Monday, May 23, 2011

So Much For Rapture Day

     Because my birthday was the same day as "Rapture Day," I feel compelled to comment on it. Harold Camping, the preacher who predicted rapture day, is in seclusion. Ya think?! I would imagine some of his benefactors are going to want some of that $7 million back.
     How can a Christian man, who supposedly lives by the gospel, believe he can predict the end of the world? It clearly says in the bible that no one will know when the end comes. So what compels a man to such arrogance? And what compels people to believe him?

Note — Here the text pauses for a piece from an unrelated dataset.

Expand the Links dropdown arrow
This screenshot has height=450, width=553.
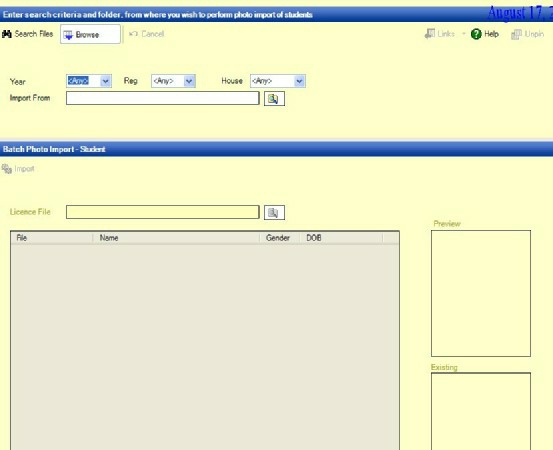[464, 34]
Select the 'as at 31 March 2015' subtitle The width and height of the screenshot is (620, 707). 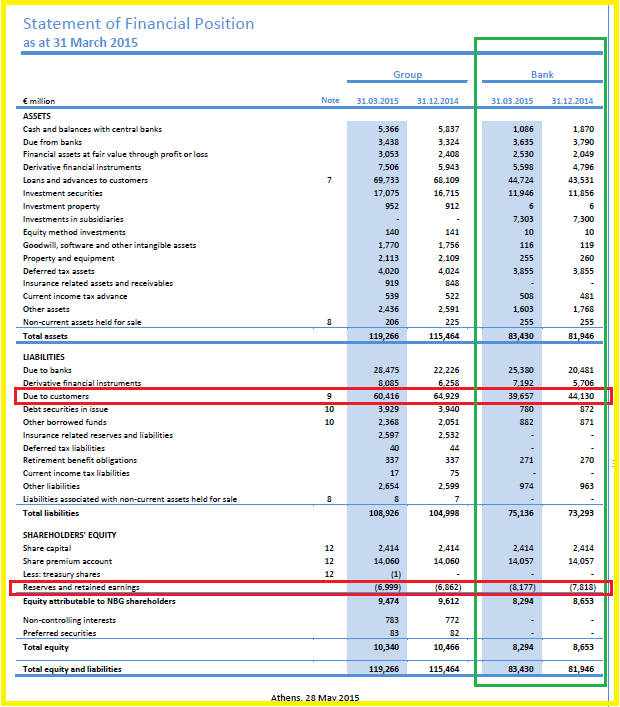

     Revelations, interpreted as a prediction of our future, is a relatively new idea, conceptualized by two Catholic writers in the 18th century. Their interpretation was rejected by the Vatican but gained a cult following. This cult views Earth changes as divine and "signs" of the second coming of Christ. I have grown up listening to different religious groups attempting to predict the end of the world on dates that have come and gone with nary a whimper. You would think someone would have gotten a clue, but they still continue to predict the end.
     My long-time neighbor of 47 years died on my birthday/rapture day. Brother Young was a Baptist preacher. He performed marriages for some members of my family and buried all of them, even though no one in my family was Baptist. He was still a friend and knew everyone in my family.
     Back in the 70s he was diagnosed with cancer. I had a dream that he was cured and when I saw him I told him about it. He laughed and said, "God willing." Sure enough, Brother Young's cancer went into remission for the next 35+ years. His cancer returned at the age of 95 and ultimately claimed his life. I guess you could say he was raptured away.
     I wish this futurists "end of the world" cult would focus as much energy on the living, breathing ball we exist on instead of putting all of their energy into waiting for the end. So much more could be accomplished on this planet if people weren't "waiting" for the end. Seriously. How much do you get accomplished when you're waiting on something? So to the "end" cult I say, stop waiting! You're wasting your life away. We all die eventually so make sure you are spiritually prepped and live each day like it was your last.